**Task prompt:** Look below for the lines from the one with "Comics VO (83, 62)" to the one with "enero 2023 (34, 1900)", and copy exactly those lines, both ends included.

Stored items
○ ○ ○ ○ ○ ○ ○

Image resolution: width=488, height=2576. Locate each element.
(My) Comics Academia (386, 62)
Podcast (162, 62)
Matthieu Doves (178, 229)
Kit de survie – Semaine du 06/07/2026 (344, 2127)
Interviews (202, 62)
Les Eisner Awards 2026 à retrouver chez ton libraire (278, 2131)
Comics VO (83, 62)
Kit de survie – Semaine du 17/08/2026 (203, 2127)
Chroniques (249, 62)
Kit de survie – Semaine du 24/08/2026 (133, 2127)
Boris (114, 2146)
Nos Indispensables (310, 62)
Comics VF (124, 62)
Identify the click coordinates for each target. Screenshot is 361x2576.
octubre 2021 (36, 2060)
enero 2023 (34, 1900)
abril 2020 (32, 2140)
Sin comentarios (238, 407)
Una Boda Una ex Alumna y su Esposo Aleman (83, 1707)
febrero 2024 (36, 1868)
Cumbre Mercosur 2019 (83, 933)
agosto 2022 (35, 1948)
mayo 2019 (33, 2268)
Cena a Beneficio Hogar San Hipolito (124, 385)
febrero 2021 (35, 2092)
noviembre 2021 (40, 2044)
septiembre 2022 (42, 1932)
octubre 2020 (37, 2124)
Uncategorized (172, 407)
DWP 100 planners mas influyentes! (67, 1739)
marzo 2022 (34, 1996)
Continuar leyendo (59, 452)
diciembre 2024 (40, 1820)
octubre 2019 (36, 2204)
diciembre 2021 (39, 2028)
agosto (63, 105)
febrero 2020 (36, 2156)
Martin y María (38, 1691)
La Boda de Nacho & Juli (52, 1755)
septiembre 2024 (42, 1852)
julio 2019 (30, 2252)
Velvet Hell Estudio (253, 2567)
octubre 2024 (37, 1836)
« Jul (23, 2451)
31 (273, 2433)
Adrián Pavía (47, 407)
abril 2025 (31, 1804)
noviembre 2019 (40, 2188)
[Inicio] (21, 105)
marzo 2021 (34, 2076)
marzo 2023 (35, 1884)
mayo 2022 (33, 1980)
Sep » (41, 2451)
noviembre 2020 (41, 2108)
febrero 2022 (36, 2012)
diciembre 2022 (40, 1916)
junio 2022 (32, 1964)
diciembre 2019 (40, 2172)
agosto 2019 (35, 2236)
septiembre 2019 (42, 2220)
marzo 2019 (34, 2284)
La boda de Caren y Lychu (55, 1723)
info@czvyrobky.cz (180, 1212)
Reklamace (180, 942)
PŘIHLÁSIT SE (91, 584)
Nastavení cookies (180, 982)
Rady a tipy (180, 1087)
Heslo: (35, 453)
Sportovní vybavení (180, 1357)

○ ○ ○ ○ ○ ○ ○

**Reply to the exercise:**
Comics VO (83, 62)
Kit de survie – Semaine du 17/08/2026 (203, 2127)
Chroniques (249, 62)
Kit de survie – Semaine du 24/08/2026 (133, 2127)
Boris (114, 2146)
Nos Indispensables (310, 62)
Comics VF (124, 62)
Identify the click coordinates for each target. Screenshot is 361x2576.
octubre 2021 (36, 2060)
enero 2023 (34, 1900)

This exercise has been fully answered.